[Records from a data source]
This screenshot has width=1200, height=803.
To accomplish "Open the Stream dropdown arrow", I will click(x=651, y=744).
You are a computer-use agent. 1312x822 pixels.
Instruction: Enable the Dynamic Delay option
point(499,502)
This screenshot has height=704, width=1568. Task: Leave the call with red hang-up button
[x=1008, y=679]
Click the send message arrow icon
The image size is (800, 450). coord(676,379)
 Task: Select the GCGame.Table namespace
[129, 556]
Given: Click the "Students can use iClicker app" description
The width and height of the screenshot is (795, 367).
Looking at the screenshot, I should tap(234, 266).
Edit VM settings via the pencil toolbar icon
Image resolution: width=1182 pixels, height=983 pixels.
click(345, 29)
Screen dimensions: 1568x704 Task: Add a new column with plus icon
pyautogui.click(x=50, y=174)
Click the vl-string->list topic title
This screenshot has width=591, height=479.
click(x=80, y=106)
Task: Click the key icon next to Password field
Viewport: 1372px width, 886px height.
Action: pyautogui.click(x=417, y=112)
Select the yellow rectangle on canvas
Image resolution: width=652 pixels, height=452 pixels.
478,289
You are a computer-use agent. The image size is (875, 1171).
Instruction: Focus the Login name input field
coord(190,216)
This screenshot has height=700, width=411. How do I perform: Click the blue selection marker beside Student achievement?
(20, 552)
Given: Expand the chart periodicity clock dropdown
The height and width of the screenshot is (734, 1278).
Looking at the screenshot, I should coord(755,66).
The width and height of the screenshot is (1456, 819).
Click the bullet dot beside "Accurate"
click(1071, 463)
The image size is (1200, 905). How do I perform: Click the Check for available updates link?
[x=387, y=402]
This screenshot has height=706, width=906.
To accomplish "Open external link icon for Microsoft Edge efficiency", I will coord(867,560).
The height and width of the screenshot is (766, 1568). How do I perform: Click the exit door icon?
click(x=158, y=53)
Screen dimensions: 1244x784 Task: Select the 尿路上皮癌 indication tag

Work order: Nothing is wanted except the number of lines in the entries above that include the word "Given".

Written answer: 2